Re: crush multipick anomaly

Dan van der Ster <dan@xxxxxxxxxxxxxx> · Mon, 6 Feb 2017 10:13:34 +0100

Hi Loic,

Here's my current understanding of the problem. (Below I work with the
example having four OSDs with weights 3, 3, 3, 1, respectively).

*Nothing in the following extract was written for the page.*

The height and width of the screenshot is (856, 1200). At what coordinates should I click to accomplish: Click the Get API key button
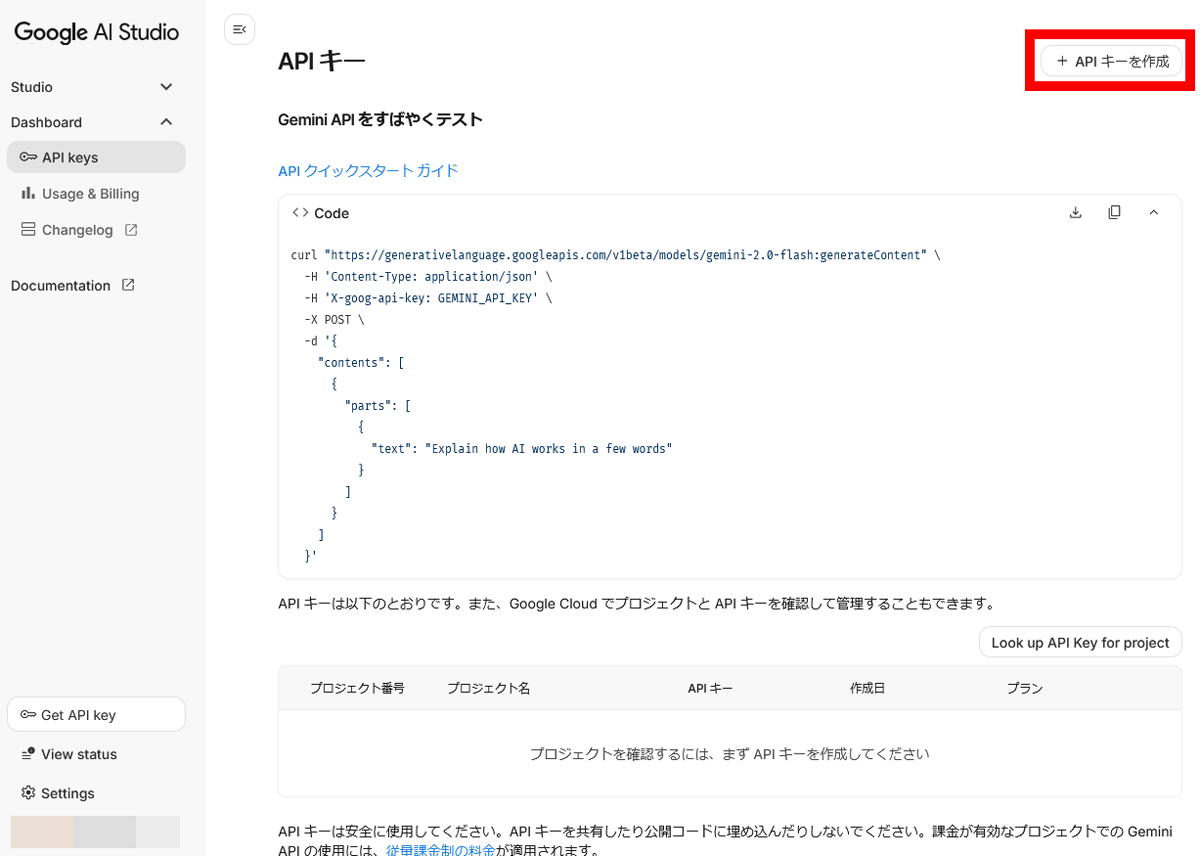tap(96, 715)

I'm elaborating on the observation that for every replication "round",
the PG ratios for each and every OSD must be equal to the "target" or
goal weight of that OSD. So, for an OSD that should get 10% of PGs,
that OSD gets 10% in round 1, 10% in round 2, etc... But we need to
multiply each of these ratios by the probability that this OSD is
still available in Round r.

Hence I believe we have this loop invariant:

   P(OSD.x still available in Round r) * (Weight of OSD.x in Round r)
/ (Total sum of all weights in Round r) == (Original "target" Weight
of OSD.x) / (Total sum of all target weights)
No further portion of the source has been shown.